Darrin: Oh, gosh. Where do I begin? So one of the really cool features that we have in our product — and it’s the one thing that I think we get people most excited about or that they get most excited about and want to communicate to us — is our integrations that we have where we push those coaching messages out to people. And, you know, we don’t — despite what people might think about AI and, you know, how much power of predictive capability AI has — you know, we can’t always just craft the surreal moments that happen in terms of the timing when they get certain messages about certain people. But we get regular messages like, oh, my gosh, I got your coaching insight about this person right as I was about to walk into that conversation about pay. And, you know, every time I have a pay conversation, it just goes negatively. I walk out disappointed and, you know, feeling like that was a failure. And this time I got your coaching tip, and it was about, you know, it wasn’t even about pay. Right. It was just more about behavioral and how to — I think this specific example was more about just pacing and how they craft the message and how they’re thinking about communicating. And it gave her — gave this particular person — just enough insight to be conscientious about it as she was walking into that conversation. She was like, it was the best conversation I had about pay in my entire career. And we get those kinds of stories on a daily basis.

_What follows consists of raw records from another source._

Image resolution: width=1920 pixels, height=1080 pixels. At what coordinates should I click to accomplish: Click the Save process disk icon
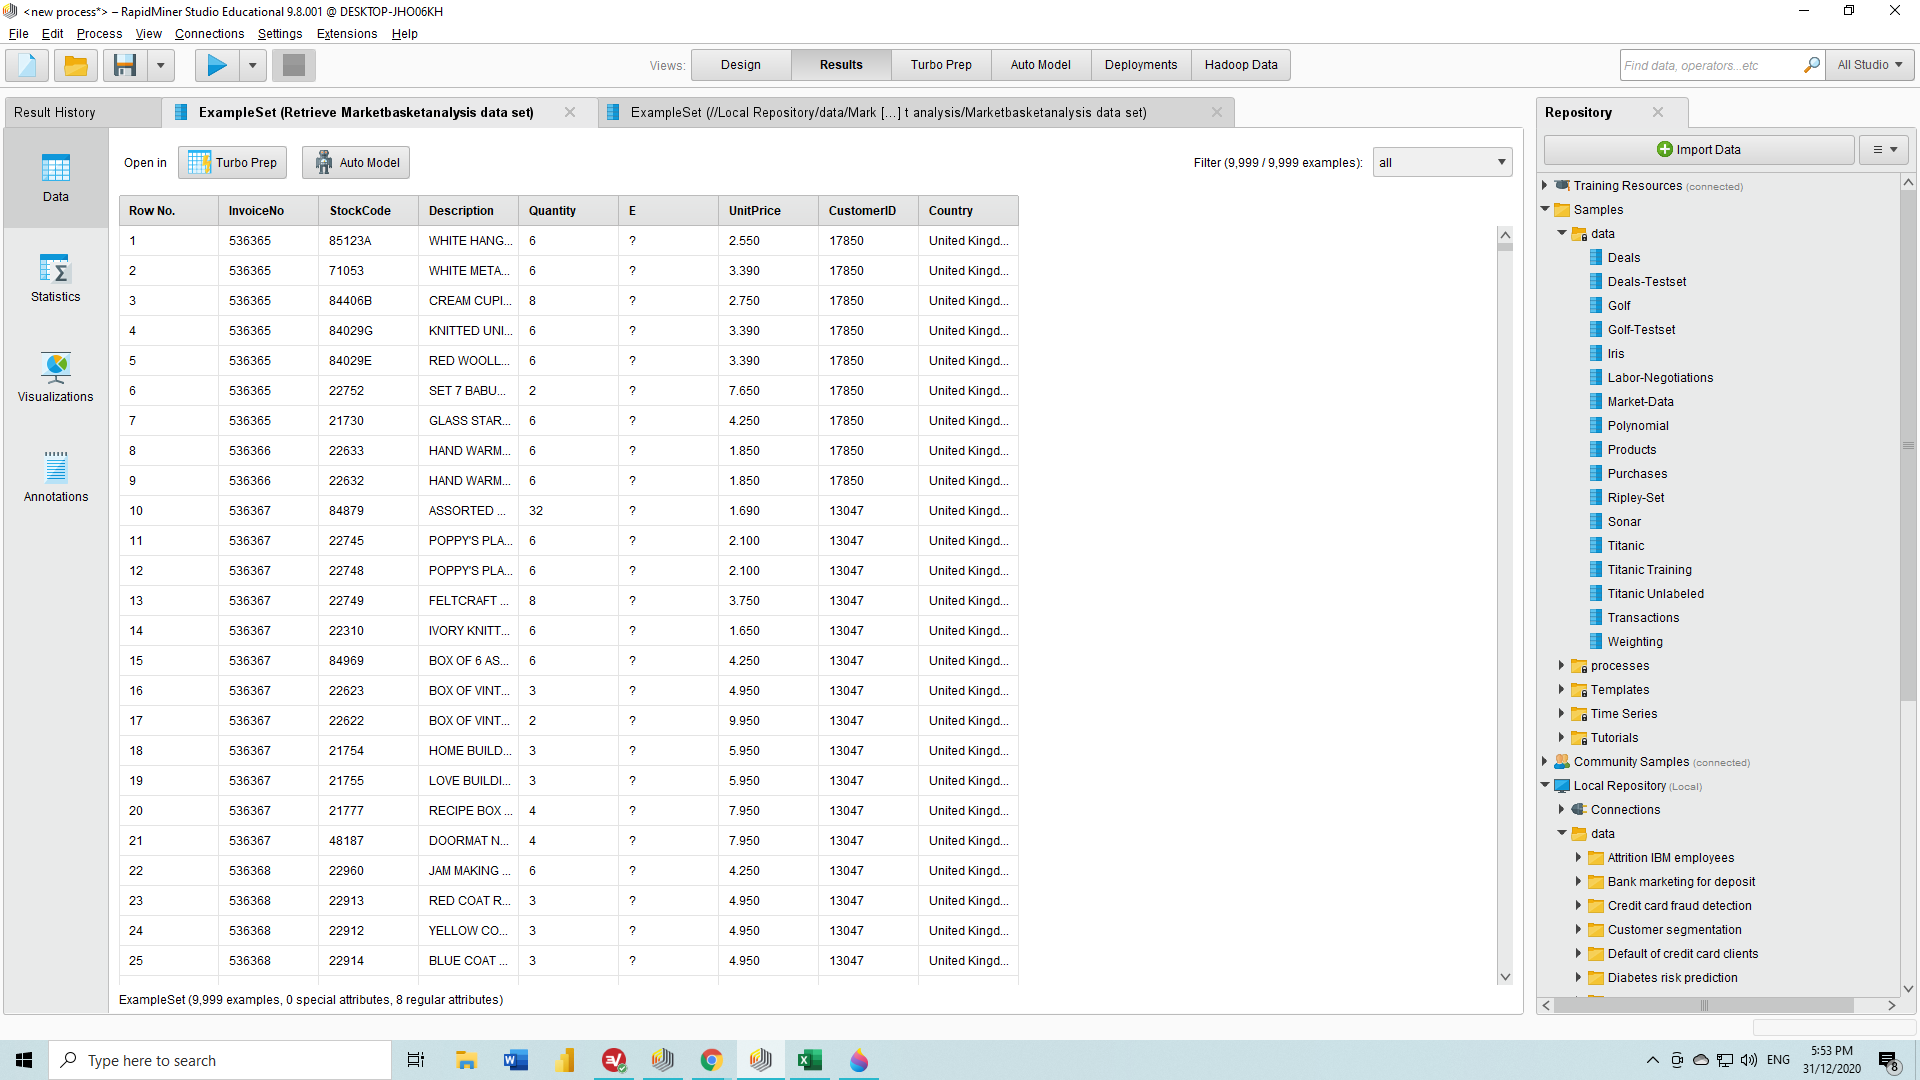pos(125,66)
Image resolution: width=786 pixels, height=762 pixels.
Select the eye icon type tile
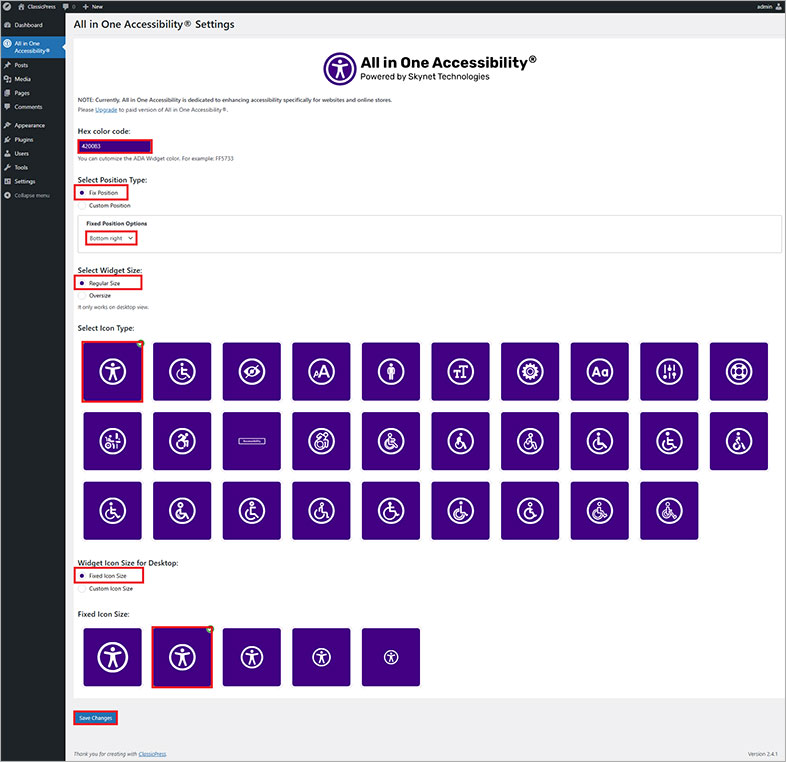pyautogui.click(x=252, y=371)
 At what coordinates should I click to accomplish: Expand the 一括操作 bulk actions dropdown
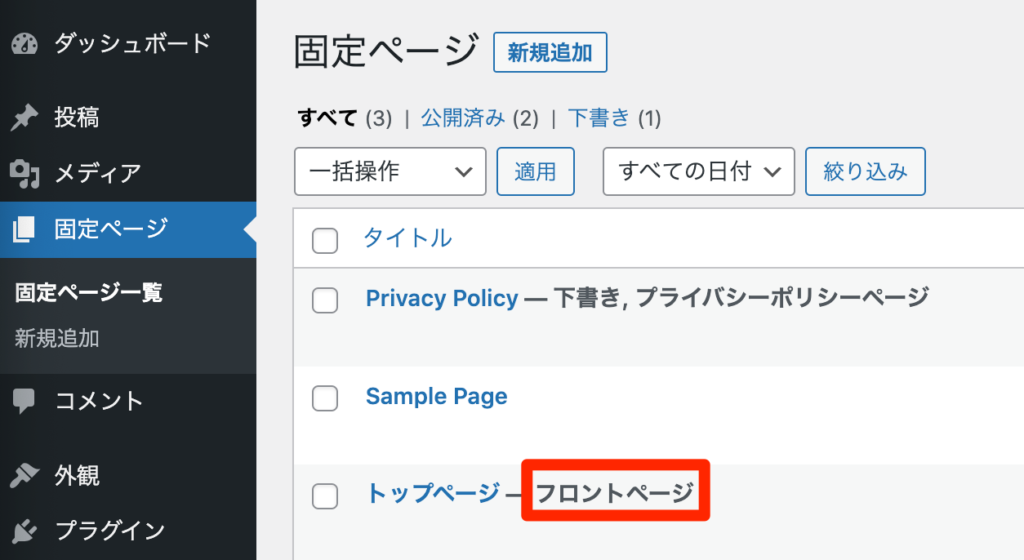click(390, 172)
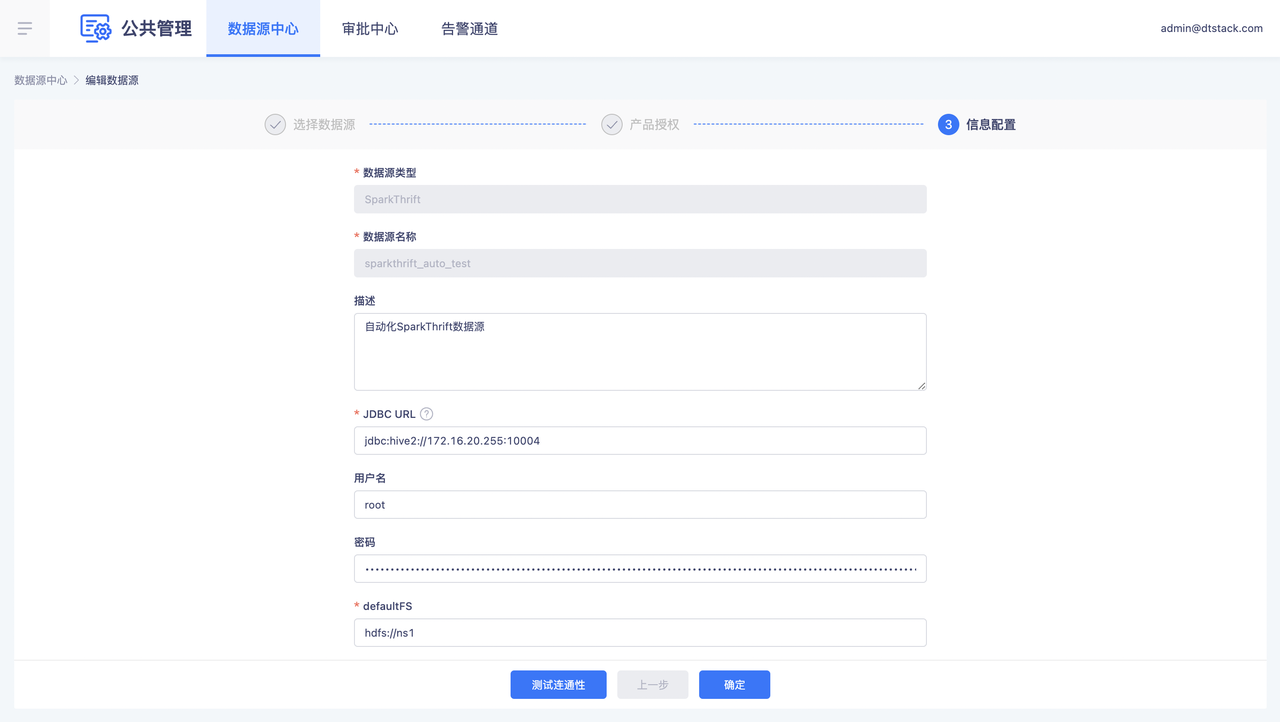1280x722 pixels.
Task: Click into the 密码 password field
Action: click(x=640, y=569)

Kirsten: We actually also have one of our own. There was a time actually a couple of years ago when that feature was still just in beta, and I was trying to convince Darrin of something. And I was starting to get frustrated because I respond to things with emotion and with thinking about theories of, you know, what does this — how does this impact the next three years of our company, and that kind of stuff. And I had a meeting scheduled with Darrin one day to have yet another conversation about something I thought was really important. And I got a tip in the morning and it said, don’t convince Darrin with theories and emotions, but focus on facts. And so I just —
Katie: Oh, my goodness.
Kirsten: I know. And I was like, wow, if I think back through, saying, I’m overwhelmed, this is important for the future, I realize that is all emotions and theories. So I just — I took the exact same information and I literally just made a bullet point and then I put it on the whiteboard for him. And we had the most productive conversation and ended up coming to a really good, productive conclusion together that we both were really happy about. And even today, we still talk about the importance of that decision we made. And it was from our own product. It was really — it was just a surreal moment. It was really cool.
Katie: I love that example. That is so powerful. And I’m thinking of the earlier story you shared, too. Now that we’re all transitioning into new ways of working in light of this pandemic, and you were able to pull up some insights from one of your team members and adapt your advice based on some of the concerns that he might have in his struggle to start remote work. It’s so — really moving.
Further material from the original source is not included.